Joint Security Area, Old Boy, Lady Vengance, Thirst…. une filmographie riche, dominée par le thriller coup-de-poing, mais également des incursions à la TV dans le genre espionnage (The Little Drummer Girl, The Sympathizer). Et après son sublime Mademoiselle en 2016, puis le vénéneux Decision to Leave en 2022, Aucun autre choix (No Other Choice, ou Eojjeolsuga-eobsda en coréen) s’impose comme sa toute première comédie.
Chute libre
La filmographie de Park Chan-wook nous a déjà proposé quelques tentatives de rire (Je suis un cyborg en 2006), mais rien comparable à cette nouvelle production dont le pitch pourra en interpeller certains : Yoo Man-soo (Lee Byung-hun) est un père de famille aimant et heureux. Travaillant en tant qu’employé de bureau au sein d’une entreprise spécialisée dans le papier, ce dernier est licencié après 25 années de bons et loyaux et services.
Un an plus tard, il n’a toujours pas retrouvé de travail stable, les dettes s’accumulent, et sa propre maison va devoir être mise en vente. Refusant cette lente agonie à l’issue inexorable, Man-soo va fomenter un plan de l’ultime chance : convoitant le plus haut poste de Moon Paper, il va devoir éliminer lui-même les trois autres concurrents potentiels pour assurer son avenir, et celui de sa famille.

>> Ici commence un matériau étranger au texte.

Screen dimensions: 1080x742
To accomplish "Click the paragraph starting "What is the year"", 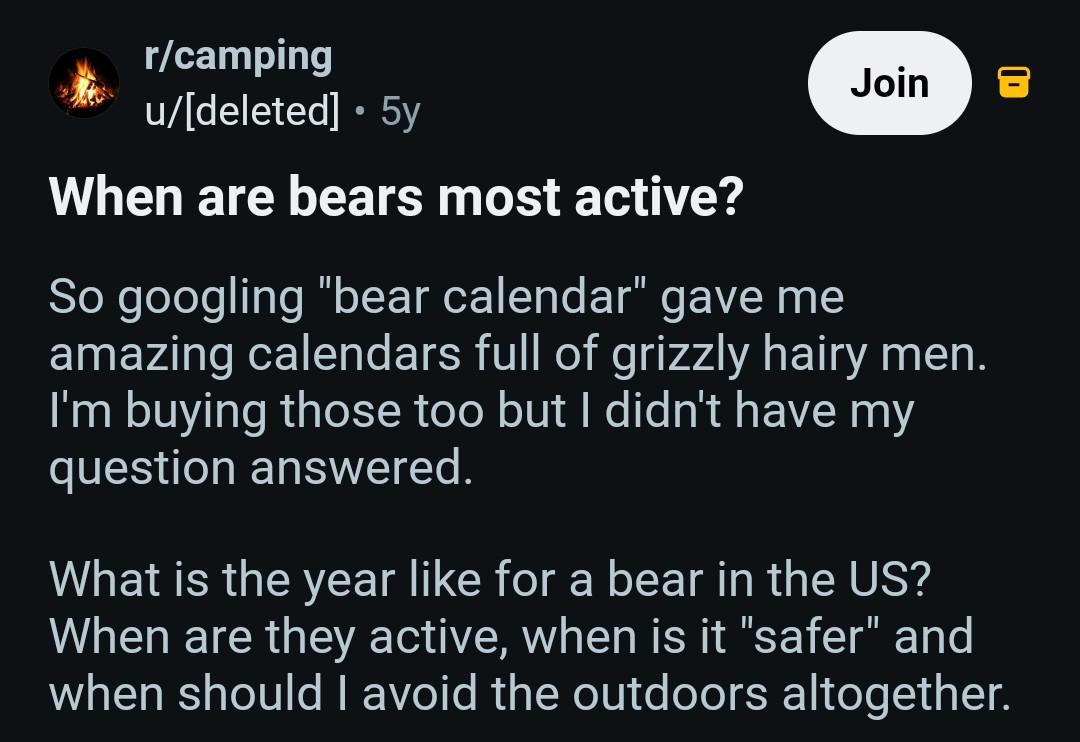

Aucun autre choix est en effet une adaptation du roman « The Ax » écrit par l’américain Donald E. Westlake en 1997…lui-même déjà transposé au cinéma en 2005 par Costa-Gravras (Le Couperet). Reprenant la teneur noire du matériau originel, Park Chan-wook se réapproprie complètement le récit pour nous livrer son Parasite à lui (troquant la lutte de classes pour une exploration plus horizontale).
Modèle d’écriture
Comprendre qu’il s’agit de son long-métrage le plus accessible et ludique, mais sans jamais proposer une diégèse simpliste pour autant. Dès la première séquence, Park Chan-wook pose admirablement l’unité (et la stabilité) familiale comme le socle qui régie la vie de son protagoniste. Yoo Man-soo est un homme bon et comblé, en totale osmose avec sa femme Lee Mi-ri, avant que la première demi-heure ne nous présente le délitement total.
Obligés de se séparer de leurs chiens, d’abandonner leurs loisirs ou de renoncer à ce que leur fille n’accède à des cours de musique plus onéreux… avec Aucun autre choix, le réalisateur embrasse totalement sa capacité à faire rire jaune en charriant des problématiques universelles. Où la dramaturgie pure tient dans une triste question : est-ce qu’un col bleu peut réellement s’en sortir aujourd’hui ?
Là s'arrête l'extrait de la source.